Assigned task> In the records below, find each line with the word "Given" and copy it.

Supplied records>
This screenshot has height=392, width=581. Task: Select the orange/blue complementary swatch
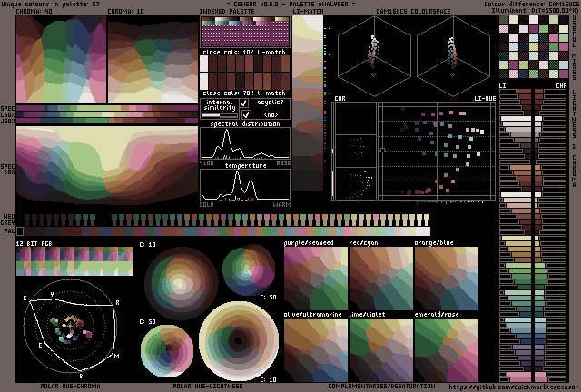(x=446, y=279)

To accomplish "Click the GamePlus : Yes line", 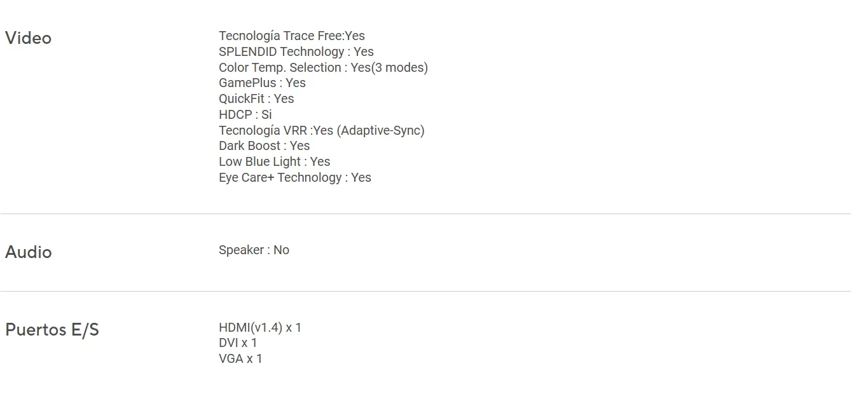I will tap(262, 83).
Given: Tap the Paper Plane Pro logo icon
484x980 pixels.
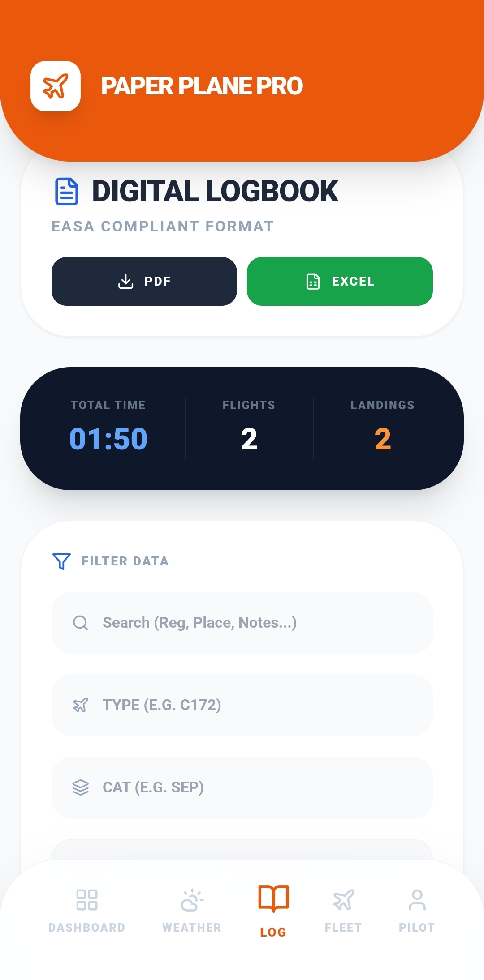Looking at the screenshot, I should coord(56,86).
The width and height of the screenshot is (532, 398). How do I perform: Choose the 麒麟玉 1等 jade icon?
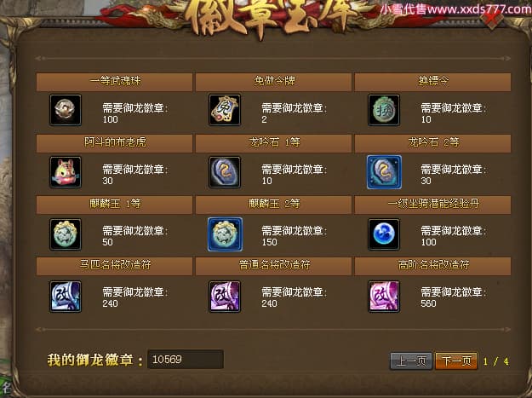tap(66, 234)
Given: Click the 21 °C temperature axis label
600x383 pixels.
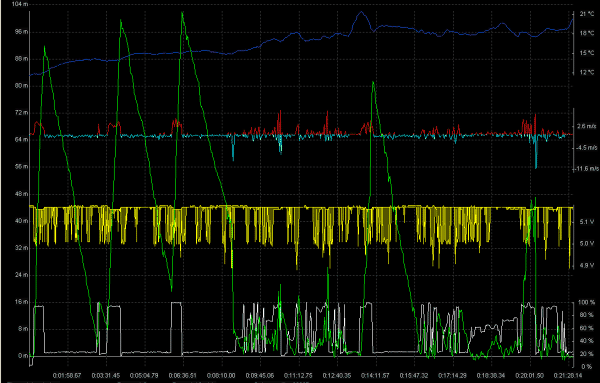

Your solution>
Given: Tap the Paper Plane Pro logo icon
Given: Click the 21 °C temperature axis label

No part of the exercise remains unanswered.